P. Rifat: libertà di missione e Gerusalemme nell’incontro fra il papa e re Abdullah

Ieri i “cordiali colloqui” fra Francesco e il monarca hascemita, per il quinto incontro in meno di 10 anni. La “comune preoccupazione” per la città santa e per la permanenza dei cristiani nella regione mediorientale. Il problema della povertà e della disoccupazione post-pandemia e il turismo religioso per sostenere l’economia. 


Amman (AsiaNews) - Proseguire nel cammino del dialogo interreligioso, preservare la presenza cristiana in Medio oriente e garantire “libertà” alla missione della Chiesa nel Paese, elementi “sottolineati” nel comunicato della Santa Sede, ma “assenti” nella dichiarazione di Amman. Sono questi i punti essenziali del faccia a faccia di ieri in Vaticano fra papa Francesco e il re di Giordania Abdullah II, “il quinto” per il pontefice regnante come sottolinea ad AsiaNews p. Rifat Bader, direttore del Centro cattolico di studi e media (Ccsm). Un incontro, come i precedenti, in cui “al centro vi è Gerusalemme e i luoghi santi” prosegue il parroco, la cui situazione è “fonte di comune preoccupazione per il papa e per il monarca”, che è per tradizione “il protettore” dell’area per musulmani e cristiani. “Anche la Santa Sede - aggiunge - ha rimarcato il ruolo degli Hascemiti”.
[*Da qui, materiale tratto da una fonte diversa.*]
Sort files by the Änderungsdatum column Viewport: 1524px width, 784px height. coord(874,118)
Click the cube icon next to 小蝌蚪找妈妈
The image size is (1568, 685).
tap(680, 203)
Il sacerdote di origini giordane, nato ad al-Wahadneh nel 1971, osserva come il Vaticano abbia rivendicato la necessità di “fare missione in piena libertà”, un aspetto fondamentale per “garantire, rafforzare e proteggere” la presenza cristiana. Sono passati quasi 10 anni dalla conferenza “Le sfide dei cristiani arabi in Medio Oriente”, tenutasi ad Amman dal 3 al 5 settembre 2013, e molte vicende hanno determinato un ulteriore esodo: lo Stato islamico (SI, ex Isis) in Siria e Iraq, le guerre, le migrazioni che hanno causato “la perdita di quasi due milioni di cristiani in Medio oriente”. Anche il Abdullah, prosegue p. Rifat, “nutre questa preoccupazione” e intende operare per “conservarne l’identità” nella regione, perché “proteggere i cristiani significa anche proteggere al tempo stesso l’intero Medio oriente”. 

Nella dichiarazione finale a conclusione dei “cordiali colloqui” la Santa Sede ha ribadito la “necessità di continuare a sviluppare il dialogo interreligioso ed ecumenico, garantendo sempre che la Chiesa cattolica in Giordania possa esercitare liberamente la propria missione”. La nota fa poi riferimento alla “questione palestinese e al tema dei rifugiati”, oltre a garantire la “necessità di continuare a preservare lo status quo nei Luoghi Santi a Gerusalemme, luogo di incontro e simbolo di coesistenza pacifica”. L’agenzia ufficiale giordana Petra ha rimarcato il tema della convivenza e del dialogo interreligioso, uniti al bisogno di “sbloccare il processo di pace in Medio oriente”. Quest’ultimo punto resta il “presupposto per la sicurezza e la stabilità” anche a Gerusalemme, che è la “chiave” per “raggiungere la pace nella regione”. 

“Nella città santa - osserva p. Rifat - sono rimasti solo 6mila cristiani e questo è fonte di sofferenza. Anche il papa e il re si sono mostrati preoccupati. Il loro incontro, che segue il viaggio del pontefice in Bahrein, sono una spinta ulteriore a rafforzare le relazioni, soprattutto nel mondo arabo e del Golfo con il quale si è aperta una porta”. La Giordania, prosegue, “resta un modello per il dialogo interreligioso e l’ecumenismo”, ma ha bisogno di aiuti e sostegno per proseguire nell’opera di accoglienza dei tanti rifugiati, anche cristiani, che nel regno hascemita hanno trovato riparo. “Anche e soprattutto oggi, in cui la Giordania vive una fase di guarigione dopo aver sofferto molto per la pandemia di Covid-19. Tuttavia, molte famiglie - conclude il sacerdote - soffrono per la povertà e la disoccupazione, molti progetti aspettano di essere sbloccati e va sostenuto il turismo, in particolare quello religioso che è un contributo essenziale all’economia del Paese”.